THE EXHUMATION of the body of Sophie Toscan du Plantier in south-central France tomorrow is the first step in a legal campaign which her family hopes will result in the prosecution in France of the man who they believe killed her.
Such a trial is possible because she was a French citizen.
Patrick Gachon, the investigating magistrate assigned to the case, has ordered the exhumation and a second autopsy.
Ms Toscan du Plantier was murdered in west Cork on December 23rd, 1996. Two months ago, her family received the autopsy report written by then State Pathologist Dr John Harbison in March 1997.
Eric Dupond-Moretti, the criminal lawyer recently hired by the victim’s family, told The Irish Times he expects Judge Gachon to conduct a thorough murder investigation. “I cannot imagine he would order an autopsy and then stop. This is so painful for the family that it cannot be the only answer to the questions raised by Mr and Mrs Bouniol [the dead woman’s parents]. For me, it’s the prelude to a full-blown investigation.”
Mr Dupond-Moretti discounted suggestions by other French sources that this week’s autopsy is primarily to demonstrate seriousness of purpose. There was little more to be learned about the causes of Ms Toscan du Plantier’s death, he said, “but there are perhaps traces of DNA that were not found at the time.

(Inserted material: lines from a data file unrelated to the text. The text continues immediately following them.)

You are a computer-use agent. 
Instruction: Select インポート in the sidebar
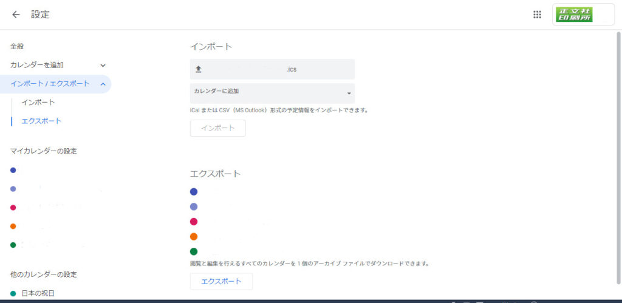(x=38, y=103)
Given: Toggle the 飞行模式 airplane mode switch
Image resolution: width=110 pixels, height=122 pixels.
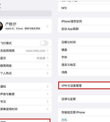Looking at the screenshot, I should [44, 43].
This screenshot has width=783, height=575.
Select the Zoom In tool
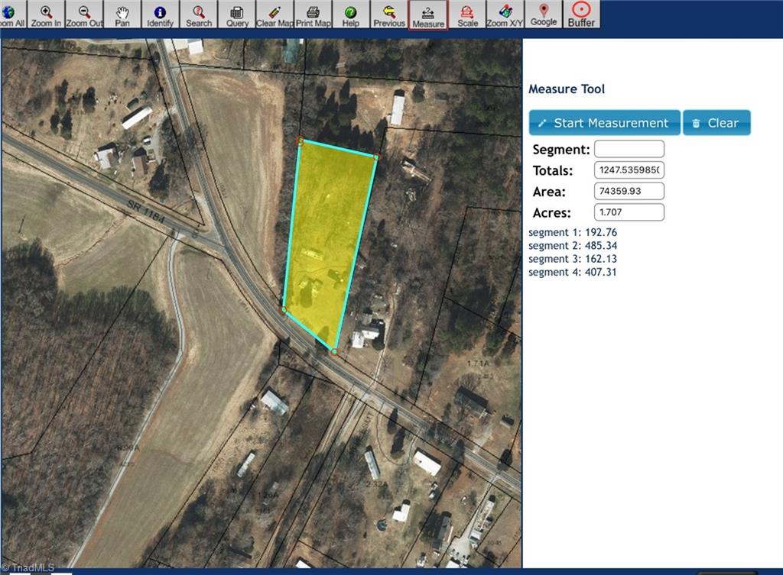[x=46, y=15]
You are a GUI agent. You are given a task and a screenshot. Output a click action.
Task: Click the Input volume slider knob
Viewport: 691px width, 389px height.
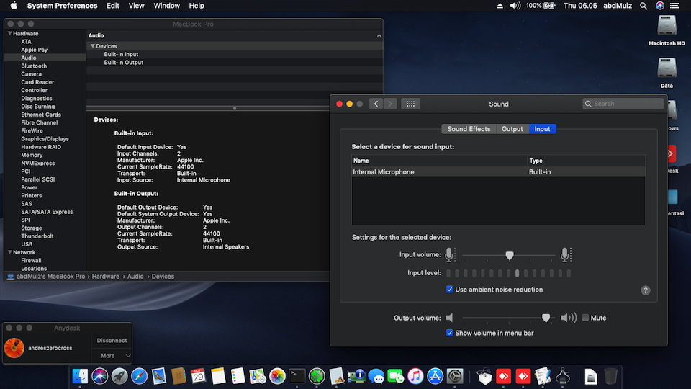(x=510, y=255)
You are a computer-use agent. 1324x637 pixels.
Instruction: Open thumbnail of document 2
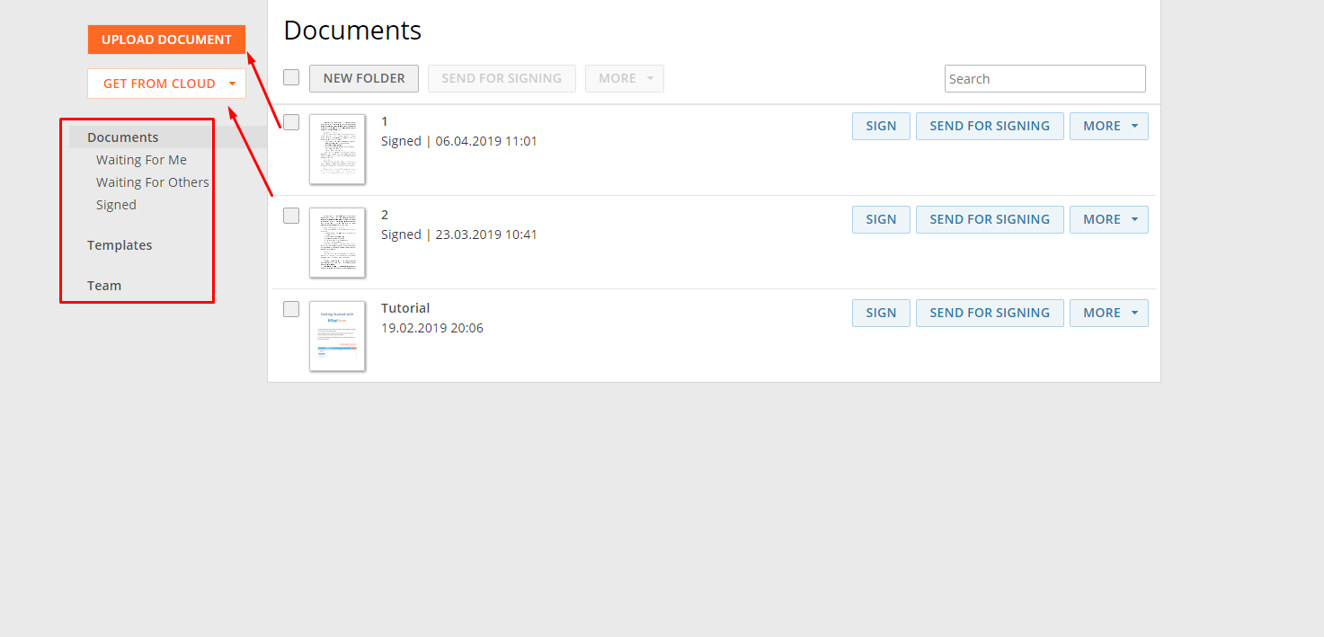[337, 243]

In France, forensic pathologists recently identified DNA in saliva on an envelope sent 17 years ago.”
A campaign group, the Association for the Truth about the Death of Sophie Toscan du Plantier, has provided Mr Dupond-Moretti with the names and addresses of most of the witnesses in a related libel trial in Cork in December 2003.
At the outcome of that trial, Judge Patrick Moran ruled that six newspapers had not libelled the English journalist Ian Bailey by identifying him as the chief suspect in the killing. “We want the Bailey affair to be completely cleared up, for him to come and explain himself,” said Jean-Pierre Gazeau, the uncle of the victim and the president of the association.
Judge Gachon intends to summon the witnesses whose details have been provided to him by Mr Dupond-Moretti. Eight people (Bill Fuller, Helen Callanan, Yvonne Ungerer, Malachi Reed, Richard and Rosie Shelley, Diane Martin and Marie Farrell) reportedly said that Mr Bailey told them or strongly suggested to them that he killed Ms Toscan du Plantier.
Irish witnesses cannot be forced to testify in France, but the family hopes they will agree to come to Paris to meet Judge Gachon.
At the 2003 libel trial, Ms Farrell said she was intimidated by Mr Bailey after testifying that she had seen him near Ms Toscan du Plantier’s home on the night of the murder. Nearly a year later, she retracted her testimony against him.
Alain Spilliaert, a French lawyer who worked on the case in 1997 and a member of the campaign group, now intends to file a suit under French law for intimidation of a witness.
On the basis of the autopsy and future testimony, Judge Gachon apparently hopes to build a case strong enough to justify the issuance of a European arrest warrant. Following the Madrid and London bombings, the EU concluded an accord on the arrest warrant, to which Ireland is a party.
If a warrant is issued, it is up to the Garda to arrest the suspect. He could challenge the warrant in an Irish court. Mr Gazeau said that if there is no result by the end of this year, the family would go to “the European level”.